Tipe sprinter ini membuat banyak sekali aksi mereka yang dijalankan tanpa pemahaman yang memadai tentang satu isu. Akibatnya, narasi mereka menjadi sangat mudah dipatahkan. Mereka lalu patah hati dan segera mencari partai, berharap dengan menjadi politisi mereka bisa berjuang lebih keras untuk kesejahteraan, meski kali ini orientasi perjuangannya adalah kesejahteraan pribadi. Oh oh oh!
Tipe Lima, Dapat Dipesan
Saya sesungguhnya tidak tega bicara tentang tipe ini, tapi ya ditega-tegain saja.
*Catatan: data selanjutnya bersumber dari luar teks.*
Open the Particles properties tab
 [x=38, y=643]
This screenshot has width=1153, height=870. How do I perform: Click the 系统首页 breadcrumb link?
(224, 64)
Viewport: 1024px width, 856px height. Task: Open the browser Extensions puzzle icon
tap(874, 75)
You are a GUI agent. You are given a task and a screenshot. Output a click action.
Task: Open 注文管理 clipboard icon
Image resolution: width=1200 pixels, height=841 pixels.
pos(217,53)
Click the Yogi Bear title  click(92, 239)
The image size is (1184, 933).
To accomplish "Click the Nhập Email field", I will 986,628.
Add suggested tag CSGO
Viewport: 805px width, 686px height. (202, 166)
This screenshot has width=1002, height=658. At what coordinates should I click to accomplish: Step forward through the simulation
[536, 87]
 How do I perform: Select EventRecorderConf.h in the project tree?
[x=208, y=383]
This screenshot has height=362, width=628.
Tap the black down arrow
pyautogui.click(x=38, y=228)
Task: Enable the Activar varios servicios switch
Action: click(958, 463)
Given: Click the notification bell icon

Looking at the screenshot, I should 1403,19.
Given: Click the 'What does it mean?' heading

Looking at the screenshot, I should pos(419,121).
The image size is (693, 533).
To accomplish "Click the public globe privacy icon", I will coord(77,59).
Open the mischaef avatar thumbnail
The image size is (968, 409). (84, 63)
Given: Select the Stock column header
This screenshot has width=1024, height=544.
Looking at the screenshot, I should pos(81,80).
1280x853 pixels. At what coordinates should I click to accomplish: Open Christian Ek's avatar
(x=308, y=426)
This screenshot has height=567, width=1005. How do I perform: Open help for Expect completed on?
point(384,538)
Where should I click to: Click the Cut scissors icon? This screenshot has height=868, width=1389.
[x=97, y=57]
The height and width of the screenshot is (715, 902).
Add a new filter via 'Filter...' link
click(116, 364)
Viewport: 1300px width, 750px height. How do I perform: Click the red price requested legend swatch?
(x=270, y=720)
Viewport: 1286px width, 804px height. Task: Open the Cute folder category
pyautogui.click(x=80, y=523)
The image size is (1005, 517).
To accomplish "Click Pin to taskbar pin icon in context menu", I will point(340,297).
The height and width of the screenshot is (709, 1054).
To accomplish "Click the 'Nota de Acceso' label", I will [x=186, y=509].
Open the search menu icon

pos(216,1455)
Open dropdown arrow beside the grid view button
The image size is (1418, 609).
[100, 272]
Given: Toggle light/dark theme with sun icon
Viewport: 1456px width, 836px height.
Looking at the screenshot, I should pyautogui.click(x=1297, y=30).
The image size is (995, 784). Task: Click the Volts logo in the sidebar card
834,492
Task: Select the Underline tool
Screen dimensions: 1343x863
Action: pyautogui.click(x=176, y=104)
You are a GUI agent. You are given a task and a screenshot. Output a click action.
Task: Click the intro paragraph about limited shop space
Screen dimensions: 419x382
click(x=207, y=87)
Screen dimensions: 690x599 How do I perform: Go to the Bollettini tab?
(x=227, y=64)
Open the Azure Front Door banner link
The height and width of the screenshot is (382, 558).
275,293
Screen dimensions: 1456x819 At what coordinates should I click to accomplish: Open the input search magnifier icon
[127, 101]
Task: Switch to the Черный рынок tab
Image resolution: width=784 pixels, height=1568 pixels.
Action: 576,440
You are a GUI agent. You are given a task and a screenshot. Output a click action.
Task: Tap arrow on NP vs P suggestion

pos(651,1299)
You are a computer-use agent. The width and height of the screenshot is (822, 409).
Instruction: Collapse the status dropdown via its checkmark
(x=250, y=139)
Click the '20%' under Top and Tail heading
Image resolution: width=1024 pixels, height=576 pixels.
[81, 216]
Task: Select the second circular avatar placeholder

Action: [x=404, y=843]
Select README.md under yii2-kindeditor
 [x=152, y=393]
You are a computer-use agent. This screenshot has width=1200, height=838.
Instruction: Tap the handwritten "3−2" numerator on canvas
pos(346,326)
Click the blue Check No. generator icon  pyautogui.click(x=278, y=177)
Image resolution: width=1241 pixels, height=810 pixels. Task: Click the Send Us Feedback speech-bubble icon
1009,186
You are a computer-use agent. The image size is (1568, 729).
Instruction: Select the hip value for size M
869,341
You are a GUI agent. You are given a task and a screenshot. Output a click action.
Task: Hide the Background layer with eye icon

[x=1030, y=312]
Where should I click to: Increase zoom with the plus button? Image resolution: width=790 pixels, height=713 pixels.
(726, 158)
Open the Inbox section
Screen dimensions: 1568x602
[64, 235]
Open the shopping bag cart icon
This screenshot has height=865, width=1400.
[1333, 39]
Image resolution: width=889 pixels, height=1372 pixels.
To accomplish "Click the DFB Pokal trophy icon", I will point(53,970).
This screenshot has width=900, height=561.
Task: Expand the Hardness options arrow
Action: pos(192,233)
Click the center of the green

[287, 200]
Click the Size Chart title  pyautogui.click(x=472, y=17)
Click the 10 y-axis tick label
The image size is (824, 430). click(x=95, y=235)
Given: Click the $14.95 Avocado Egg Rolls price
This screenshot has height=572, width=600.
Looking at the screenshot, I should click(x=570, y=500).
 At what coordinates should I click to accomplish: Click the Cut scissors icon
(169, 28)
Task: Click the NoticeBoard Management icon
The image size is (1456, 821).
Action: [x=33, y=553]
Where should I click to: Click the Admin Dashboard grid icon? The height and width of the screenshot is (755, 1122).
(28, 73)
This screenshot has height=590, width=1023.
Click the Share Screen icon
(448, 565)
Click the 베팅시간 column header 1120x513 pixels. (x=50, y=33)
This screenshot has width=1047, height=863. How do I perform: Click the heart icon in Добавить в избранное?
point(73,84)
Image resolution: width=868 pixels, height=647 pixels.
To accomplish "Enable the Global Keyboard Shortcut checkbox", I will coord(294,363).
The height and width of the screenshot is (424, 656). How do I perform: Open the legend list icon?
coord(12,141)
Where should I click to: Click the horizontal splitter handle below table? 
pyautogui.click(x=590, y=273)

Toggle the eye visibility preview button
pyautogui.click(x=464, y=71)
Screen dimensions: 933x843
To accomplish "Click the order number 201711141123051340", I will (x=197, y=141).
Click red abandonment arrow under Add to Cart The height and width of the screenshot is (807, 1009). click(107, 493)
Soalnya, jumlah tipe ini semakin banyak.
Aktivis yang melayani pesanan. Dipesan oleh pencinta lingkungan, mereka turun ke jalan menyuarakan pentingnya kelestarian lingkungan. Dipesan oleh perusahaan tambang, mereka turun ke jalan menarasikan besarnya kontribusi tambang bagi pembangunan. Dipesan oleh jomlo yang kelaparan tengah malam, mereka turun ke jalan dengan jaket dan helm hijau, mengantar pizza.
Asal pemesan dapat membayar dengan jumlah yang memadai, mereka bisa menjadi aktivis apa saja. Maka, jangan heran kalau di sekitar kita ada orang yang tampil di setiap aksi. Tetapi tipe ini umumnya tidak sudi dibayar pakai nasi bungkus, kecuali kalau nasinya dibungkus pakai uang. Diriku juga mau, Om. Ajaklah daku serta! Tidak dibutuhkan negara tidak apa-apa. Asal daku bisa memenuhi kebutuhan sehari-hari.
Tetapi tentu saja jika kamu termasuk satu dari lima tipe di atas, kamu tetap aktivis, kok. Jangan khawatir. Jika konsisten, pemilu berikut bisa jadi caleg. Tapi, bukan pemilu terdekat, ya. Pasalnya, untuk tahun depan, jumlah yang begitu sudah banyak. Investasinya sudah sejak lama. Jangan diganggu. Biarkan saja jadi caleg. Kalau tidak terpilih, dia tetap bisa jadi aktivis lagi. Mumpung ingatan masyarakat kita memang pendek. Begitu dan terima kasih!